• DOCUMENT EXCERPT:
####
Our future is out there among the stars, where we’ll find transcendence beyond our wildest dreams.

In two thoughtful essays titled “Religion for a Galactic Civilization” (1982 and 2009) my friend Bill Bainbridge, the author of “The Meaning and Value of Spaceflight: Public Perceptions” (2015) and the classic “The Spaceflight Revolution: A Sociological Study” (1976), argued that

“We need a new spaceflight social movement capable of giving a sense of transcendent purpose to dominant sectors of the society… In short, we need a galactic religion, a Cosmic Order.”

Turing Church wants to be a Cosmic Order, at the forefront of both wild philosophical speculations and bold hands-on space initiatives.

A bold initiative: Let’s start building outposts on the sacred road to the stars

Besides cosmic speculations, I also want to help building outposts on the sacred road to the stars, and I want you to participate. Let’s go the futurist way:

In “A Virtual World Space Agency,” (2009) I proposed to create a global space agency of the people, open to anyone. Then a few months ago I created a Facebook group to explore the idea of a decentralized autonomous space agency.

Please request to join the Facebook group “Space Decentral” if you want to participate in informal discussions.

The project is now part of Space Cooperative, a worker-owned cooperative that is developing a crowdsourced approach to settling the space frontier. Please consider joining Space Cooperative if you want to participate, hands-on.

I joined Space Cooperative because it’s fresh and fun (plus there’s also this new thing about farming watermelons on Mars — stay tuned). Most of the team are millennials with young faces untouched by wrinkles and bad thoughts, but that’s a feature not a bug: my generation has screwed up, and it’s right and proper to pass leadership to them. We oldies will do what we can to help.
####
• JOB 1: Rewrite the essay on spaceflight and religion between "Our future is" and "hands-on space initiatives.", inclusive, putting "Stellar Order" in place of "Cosmic Order".
• JOB 2: Carry on the essay on spaceflight and religion past its last sentence.

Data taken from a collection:
####
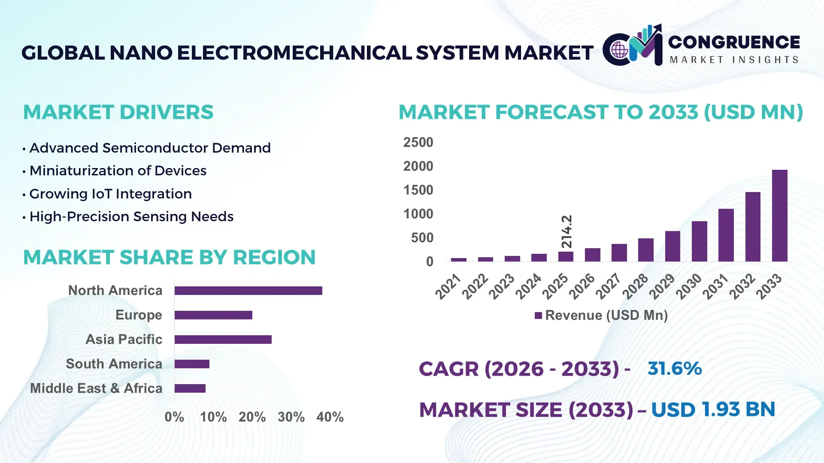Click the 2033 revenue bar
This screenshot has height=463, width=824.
[x=779, y=216]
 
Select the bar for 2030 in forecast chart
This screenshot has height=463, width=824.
[x=699, y=241]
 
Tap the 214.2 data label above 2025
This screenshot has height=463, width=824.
[x=566, y=232]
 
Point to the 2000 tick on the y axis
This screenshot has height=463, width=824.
[x=418, y=166]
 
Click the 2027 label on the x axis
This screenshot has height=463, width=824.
[x=608, y=286]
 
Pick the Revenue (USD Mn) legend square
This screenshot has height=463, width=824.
[x=538, y=316]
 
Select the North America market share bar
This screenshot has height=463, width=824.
[x=248, y=291]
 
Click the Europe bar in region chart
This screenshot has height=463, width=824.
[x=213, y=315]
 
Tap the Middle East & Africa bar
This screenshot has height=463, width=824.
[x=190, y=388]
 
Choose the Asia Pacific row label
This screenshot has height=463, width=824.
[x=124, y=340]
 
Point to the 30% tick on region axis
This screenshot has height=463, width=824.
[x=291, y=417]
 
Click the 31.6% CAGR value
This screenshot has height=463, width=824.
[x=674, y=369]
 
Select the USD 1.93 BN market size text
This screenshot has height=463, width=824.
[x=713, y=409]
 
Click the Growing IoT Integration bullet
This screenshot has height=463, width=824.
[x=110, y=194]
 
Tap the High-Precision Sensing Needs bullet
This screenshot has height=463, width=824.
[x=131, y=216]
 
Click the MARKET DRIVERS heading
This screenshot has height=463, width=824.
[x=118, y=112]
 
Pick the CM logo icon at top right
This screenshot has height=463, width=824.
[x=633, y=46]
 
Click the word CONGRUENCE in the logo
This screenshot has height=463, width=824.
[x=734, y=42]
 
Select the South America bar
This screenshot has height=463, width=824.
[x=192, y=364]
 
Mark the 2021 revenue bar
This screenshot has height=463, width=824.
[x=458, y=260]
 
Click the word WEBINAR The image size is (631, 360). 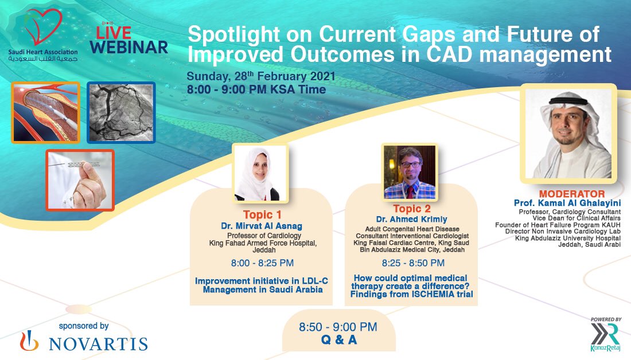[x=129, y=47]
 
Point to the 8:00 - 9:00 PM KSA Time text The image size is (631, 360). [x=256, y=89]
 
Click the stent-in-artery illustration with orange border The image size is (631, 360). [x=45, y=112]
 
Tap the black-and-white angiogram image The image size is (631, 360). [x=121, y=112]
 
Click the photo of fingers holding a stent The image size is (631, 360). [x=80, y=179]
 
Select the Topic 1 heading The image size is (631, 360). [x=262, y=215]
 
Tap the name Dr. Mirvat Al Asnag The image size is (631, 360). [x=262, y=226]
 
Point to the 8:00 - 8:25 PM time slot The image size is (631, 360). [x=262, y=264]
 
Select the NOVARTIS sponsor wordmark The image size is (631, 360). [x=98, y=343]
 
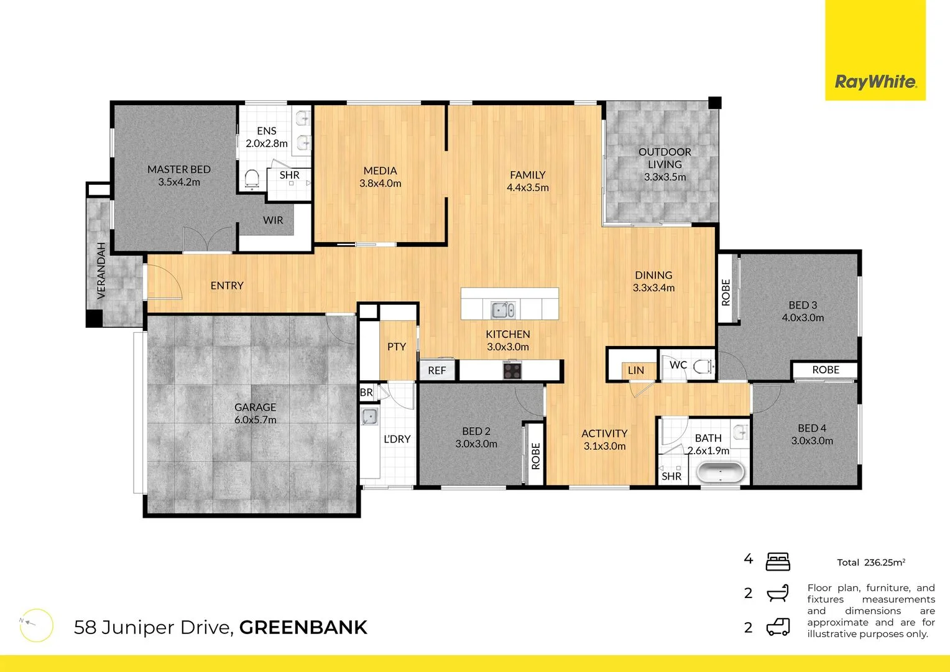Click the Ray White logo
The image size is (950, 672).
click(x=875, y=82)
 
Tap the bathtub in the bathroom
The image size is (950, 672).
click(x=720, y=472)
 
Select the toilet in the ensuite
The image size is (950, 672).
####
• WRITTEN REPLY 1:
Our future is out there among the stars, where we’ll find transcendence beyond our wildest dreams.

In two thoughtful essays titled “Religion for a Galactic Civilization” (1982 and 2009) my friend Bill Bainbridge, the author of “The Meaning and Value of Spaceflight: Public Perceptions” (2015) and the classic “The Spaceflight Revolution: A Sociological Study” (1976), argued that

“We need a new spaceflight social movement capable of giving a sense of transcendent purpose to dominant sectors of the society… In short, we need a galactic religion, a Stellar Order.”

Turing Church wants to be a Stellar Order, at the forefront of both wild philosophical speculations and bold hands-on space initiatives.

• WRITTEN REPLY 2:
Perhaps “screwed up” is too much: those cities on the Moon we dreamed of in the sixties were really too much too soon — don’t try to run before you can walk and all that. Bill Bainbridge and Sir Arthur C. Clarke noted that

“Space travel is a technological mutation that should not really have arrived until the 21st century.”

It appears they were right — the youthful Apollo adventure of last century was but an inspiring prelude of things to come, and space travel becomes a reality in this century.

Let’s go and build those outposts on the sacred road to the stars.

You don’t need to be an astronaut or a top space engineer to participate: every small thing you do here and now on Earth to support our expansion into space is a step — your step — in the right direction. Up there, every robotic planetary probe is an important step, waiting for people to follow.

And don’t underestimate the power of symbols. The temple on the Moon proposed by artist Jorge Mañes Rubio as part of ESA’s “Moon Village” concept would be a very powerful symbol and illuminate the beginning of the sacred walk.

Too bad the Moon Village doesn’t have, I fear, a chance in hell to be funded by governments anytime soon.

Perhaps we should do something about that.

Picture from Wikimedia Commons.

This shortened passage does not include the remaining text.